Legal Knowledge Management and the Rise of Artificial Intelligence
Robotic Refactoring the Workplace
Why Your Next Insurance Claims Processor Could be a Robot
Building an AI Based Machine Learning for Global Economics
The Forgotten Element in Your Big Data Strategy
HK Bain, CEO, Digitech Systems
WiFi Networks: Shifting from Providing a Service to Improving the...
Daniel J. Strojny, Interim Associate Director of Network and IT Operations, University of St. Thomas
Breaking the Stereotypes in the Development of AI
Yves Jacquier, Executive Director, Production Studio Services, Ubisoft
Operationalize Machine Learning
Zongjie Diao, Director of Product Strategy and Management, Data Center Compute Group, CISCO
Thank you for Subscribing to CIO Applications Weekly Brief
Consolidate and Develop an AI Strategy in 4 Steps
FREMONT, CA: Most leaders in organizations hesitate to incorporate AI strategies as it has been relatively new in the market space.

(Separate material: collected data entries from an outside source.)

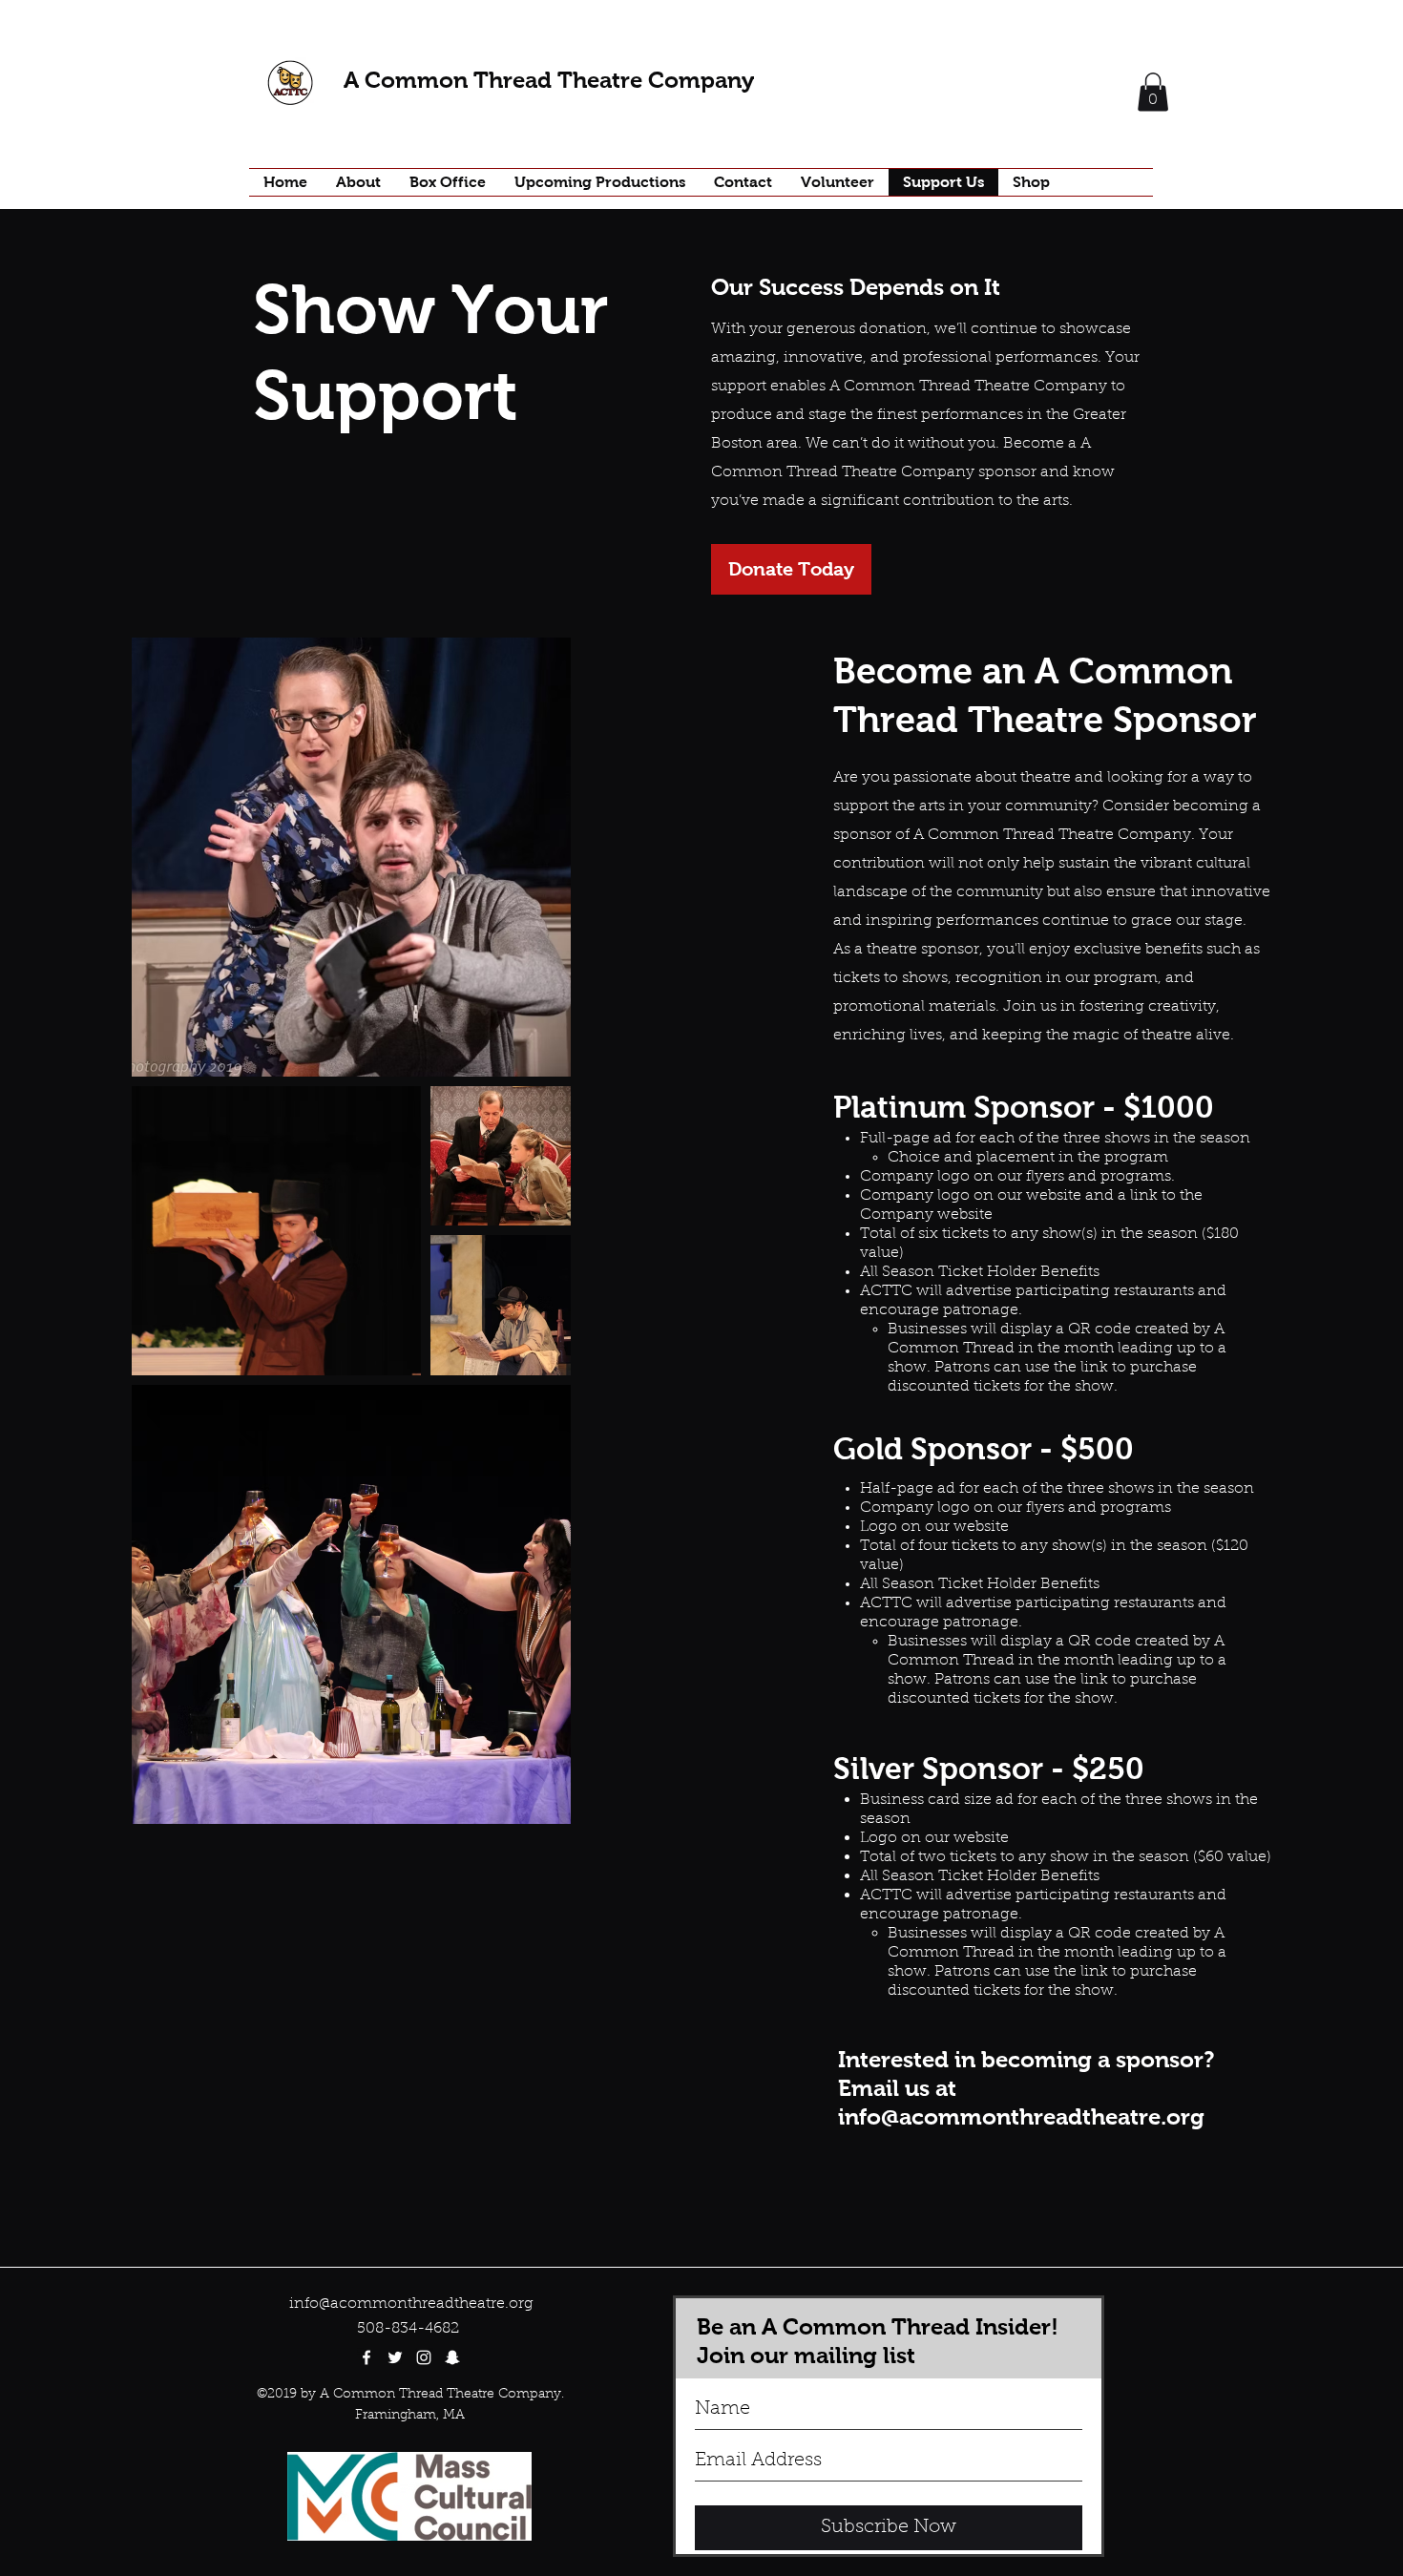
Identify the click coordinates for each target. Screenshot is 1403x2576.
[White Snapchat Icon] (452, 2357)
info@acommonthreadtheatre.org (1021, 2116)
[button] (1153, 92)
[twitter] (395, 2357)
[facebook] (366, 2357)
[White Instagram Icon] (423, 2357)
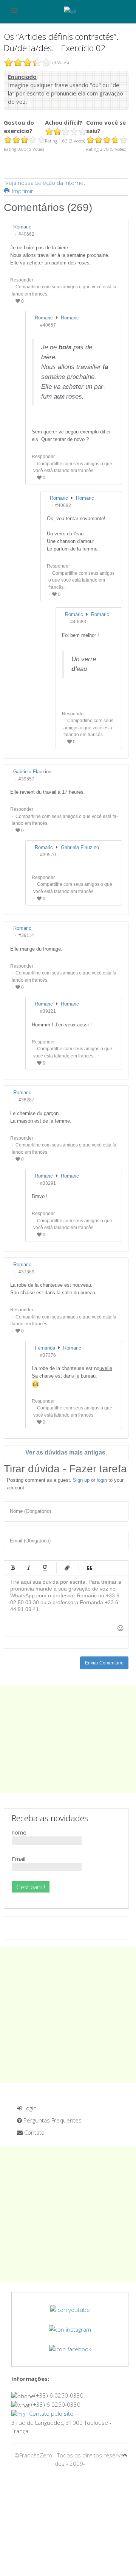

To stay relevant in commerce, firms need to accept the fact that the move towards AI-powered strategy has become a necessity. The steps to consolidate AI-powered strategy, regardless of the industry, remain the same.
• Developing AI Strategy with Relevant Data:
The proper usage of machines and data science resources becomes vital in building and conceiving an AI-centric strategy. The holistic process of construction of an AI strategy is based on corporate planning scheme data such as financial reports, customer sentiments, stock performances, leadership qualities, digital infrastructure, and employee satisfaction.
To develop a unique, innovative AI-based strategy, it is vital for the firms and its teams to rise above peer pressures and petty races, by looking at the bigger picture. Some of the most exciting applications originate from unicorn startups as it extracts maximum out of virtues of AI.
• Inspiring Analysis of Data for Building Strategy:
As the relevant data is obtained, the next task is to brainstorm and develop a hypothesis, depending on which, information is necessary and unnecessary. The in-depth analysis of data at this stage will bridge the gap between data collection and expected potential outcomes. A point of view is of utmost importance for the AI-powered projects since it guides the algorithms in the myriad analysis verso providing stimulation for the validation of efforts.
• Analysis Driven Prediction of Latent Success:
The derivation of algorithms from data analysis will shed light on the potential of AI for predicting the results of the strategy. To possess descriptive as well as predictive insight has become an informal pre-requisite before acting on an approach.
• Recommendations Based on Predictive Algorithms:
A recommendation from AI works as a compass in any instance for organizations dealing with re-arrangement of its technological serving capacities. But to arrive at the next level of AI—recommendations—the organization should be satisfied with predictions of AI.
Since Predictive AI algorithms provide numerous choice cases among which the companies get caught up without filter and prioritizations. With predictive algorithms and machine learning applications, the recommendations gathered are clear, apt, and on point with strategy ready to be placed in the arena.